In recent blogs posts, I’ve been discussing the topics of how to leverage App-V for software delivery and management to custom Azure RemoteApp images joined to a hybrid collection. I’ve discussed what is supported and demonstrated a few walk-throughs regarding image setup and targeting. While there are many particular variances for each facet of configuration, I would like to shed some light on some recommended practices that we have found in the early stages of testing and implementing these scenarios.
Isolate ARA App-V Publishing Servers to ARA OU
Azure RemoteApp is a PaaS (Platform as a Solution) in the Azure cloud for non-persistent session-based applications. Like any other implementation of non-persistent session and VDI solutions, there will be provisioning and de-provisioning of Azure VMs depending on the amount of connected users combined with the particular subscription plan. Since the collection number will vary in size (as well as potential App-V client configuration changes) it is recommended that you create a specific OU (organizational unit) for the ARA images as it will allow you to control targeting and configuration more easily through GPO (Group Policy Objects) and GPP (Group Policy Preferences.)
When Possible, Leverage GPO’s for App-V Client Configuration
The App-V 5.1 client can have the vast majority of the client configuration controlled and modified through group policy. Controlling images via GPO allows for the extra insurance that newly provisioned ARA images will inherit the same client configuration the existing images also have.

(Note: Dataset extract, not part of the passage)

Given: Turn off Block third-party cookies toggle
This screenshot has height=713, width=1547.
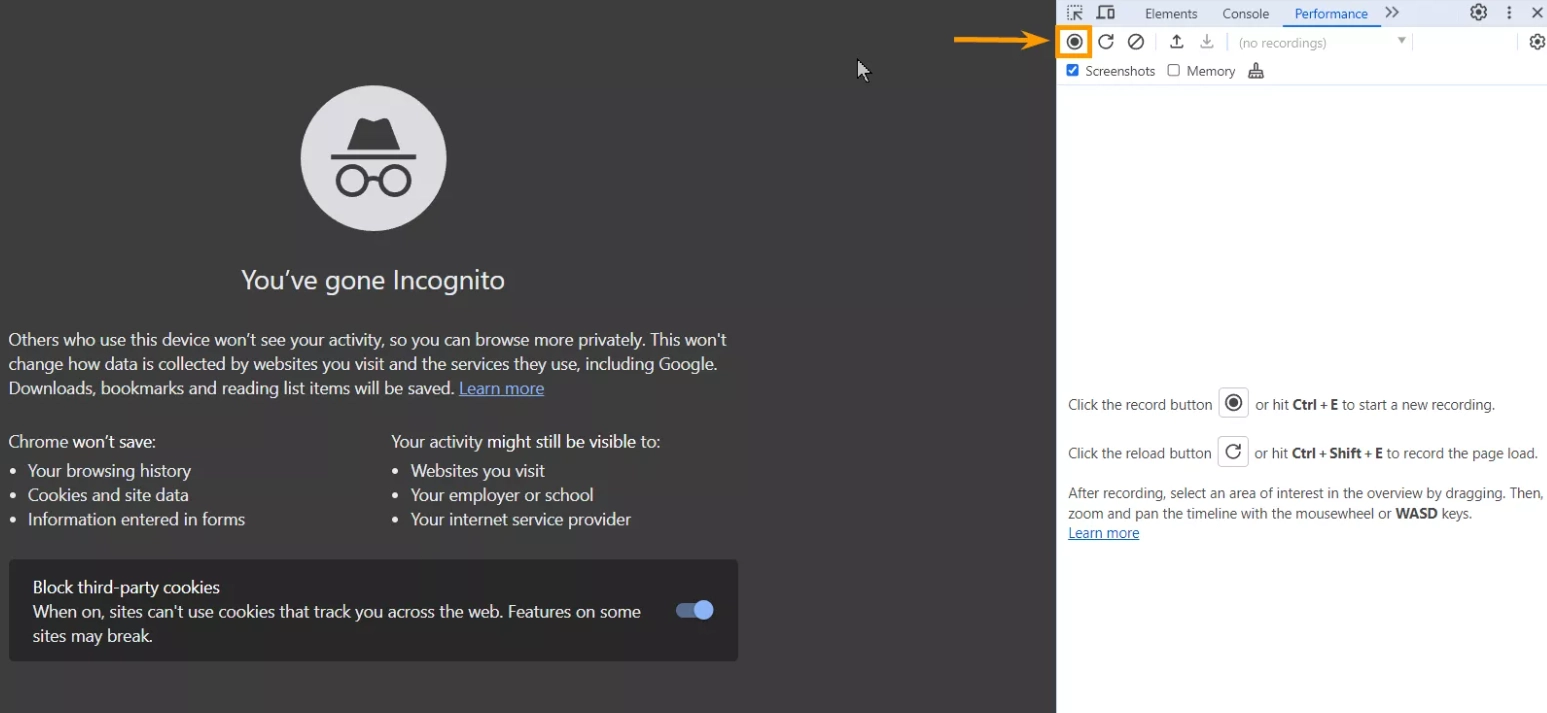Looking at the screenshot, I should [694, 610].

Group policy also ensures that changes in Publishing servers or Reporting servers will also properly propagate to the images.
Path Publishing Gives More Flexibility – Path Publishing Requires Integration Path
If the applications are not pre-published within the image, then advanced knowledge of the App-V integrated path to the application executable must be known in advance. This also means package information (Package GUID) must be known prior to targeting.
User Paths (%LOCALAPPDATA%\Microsoft\AppV\Client\Integration\<GUID>\Root\<EXE>)
Machine Paths (%SYSTEMDRIVE%\ProgramData\Microsoft\AppV\Client\Integration\<GUID>\Root\<EXE>)
As with other VDI scenarios, you could consider devising a custom launcher and pre-install that within the image.
Preserve Package Lineage (Sequencing) to Prevent OS Image Updates
One of the primary use cases for App-V streaming with ARA (be it pre-publishing or management server targeting) is the capabilities of streaming package updates for applications. This prevents the need to re-upload custom OS images when the application is updated. In order to take advantage of this feature, it is necessary to preserve the package lineage where the base package GUID always remains constant as packages are updated. In order to do this, you must always open the package for editing or upgrade in the App-V Sequencer as oppose to just simply re-sequencing a new version or “saving as new package.”
Use an App-V Reporting Server with Frequent Agent Upload Intervals
One of the most convenient features of the App-V infrastructure is the capability of configuring the client’s reporting agent to upload application usage data per user to a reporting service. This has been especially helpful for tracking package and application usage history in on-premises non-persistent environments and is just as valuable with Azure RemoteApp. It is recommended to customize reporting configuration on the images via GPO.
Have an RSDH Host in Azure IaaS for Testing Publishing and Targeting prior to ARA deployment
Prior to joining your ARA images to the existing VNET and domain, it is a great idea to have an RSH VM within Azure on the same VNET in order to test publishing and targeting in advance. That way you can confirm things are working right with regard to the entitlement and publishing of applications – especially if the App-V infrastructure is based in Azure IaaS.
As mentioned, these are CURRENT recommended practices. As App-V and ARA evolve (and they have,) so may these.